Entity Distinguishing clue
Acute interstitial nephritis (drug-induced) Eosinophils + eosinophiluria, drug history, no bacteriuria
Genitourinary tuberculosis Sterile pyuria, calcification/"putty kidney", caseating granulomas
Renal cell carcinoma Mass; mimicked by XGP (foamy macrophages distinguish)
Glomerulonephritis RBC casts, dysmorphic RBCs, proteinuria — not WBC casts
Analgesic nephropathy Bilateral papillary necrosis, NSAID/phenacetin history
Benign nephrosclerosis Fine symmetric scarring (vs coarse in CPN)

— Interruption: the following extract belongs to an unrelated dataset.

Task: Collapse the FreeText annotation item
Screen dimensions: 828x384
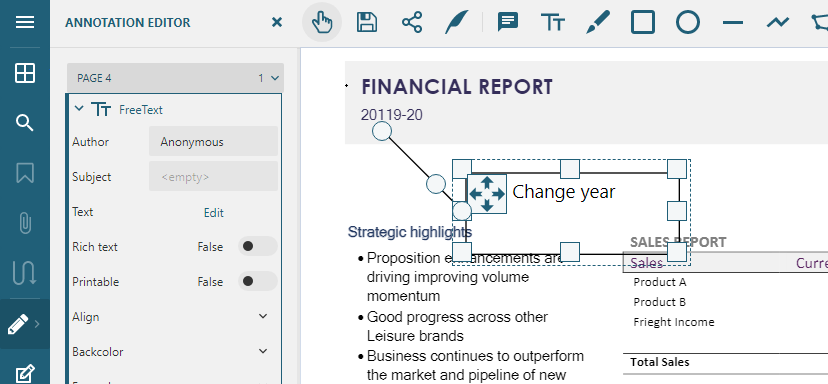Action: (79, 109)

Recently asked / exam angle

  • Michaelis-Gutmann bodies → malakoplakia; recall the triple stain (PAS, von Kossa, Prussian blue) and von Hansemann macrophages. Repeatedly tested one-liner.
  • Thyroidisation of tubules as the histologic image of chronic pyelonephritis.
  • "Coarse scar over a deformed/blunted calyx" — single best diagnostic feature of chronic pyelonephritis.
  • XGP — yellow masses, foamy cells, staghorn stone, Proteus, mimics RCC.
  • Investigation pairing: MCUG for VUR, DMSA for scars, CT for emphysematous PN/abscess.
  • Urease producers and struvite/staghorn calculi; Proteus swarming.
  • Significant bacteriuria cut-offs (Kass: ≥10⁵; symptomatic ≥10²; suprapubic any growth).
  • Sterile pyuria → TB.
  • Papillary necrosis POSTCARD causes; bilateral in analgesic abuse and diabetes.
  • WBC casts localise to kidney; S. saprophyticus in young women; S. aureus via haematogenous route.

Rapid revision

  1. Commonest UTI organism overall = uropathogenic E. coli (P-fimbriae for pyelonephritis).
  2. Young sexually active women → 2nd commonest = Staph saprophyticus (novobiocin-resistant, coagulase-negative).
  3. Kass count = ≥10⁵ CFU/mL; symptomatic woman ≥10²; suprapubic aspirate = any growth.
  4. WBC casts = parenchymal (pyelonephritis); RBC casts = glomerular.
  5. Acute pyelonephritis = neutrophilic suppuration, intratubular neutrophils, yellow cortical abscesses, glomeruli spared.
  6. Papillary necrosisPOSTCARD (esp. diabetes, analgesics, sickle cell); analgesic type is bilateral.
  7. Emphysematous pyelonephritis — gas-forming, diabetics, E. coli/Klebsiella, often needs nephrectomy.
  8. Chronic pyelonephritis = coarse scars over blunted calyces + tubular thyroidisation + late secondary FSGS.
  9. Reflux nephropathy is the commonest form of CPN; polar scars from intrarenal reflux at compound papillae.
  10. XGP = foamy macrophages + staghorn stone + Proteus; mimics RCC; treat by nephrectomy.
  11. MalakoplakiaMichaelis-Gutmann bodies (PAS+, von Kossa+, Prussian blue+) in von Hansemann macrophages; defective lysosomal killing of E. coli.
  12. Investigation pearls: culture = gold standard; MCUG → VUR, DMSA → scars; sterile pyuria → TB; treat asymptomatic bacteriuria only in pregnancy and pre-instrumentation.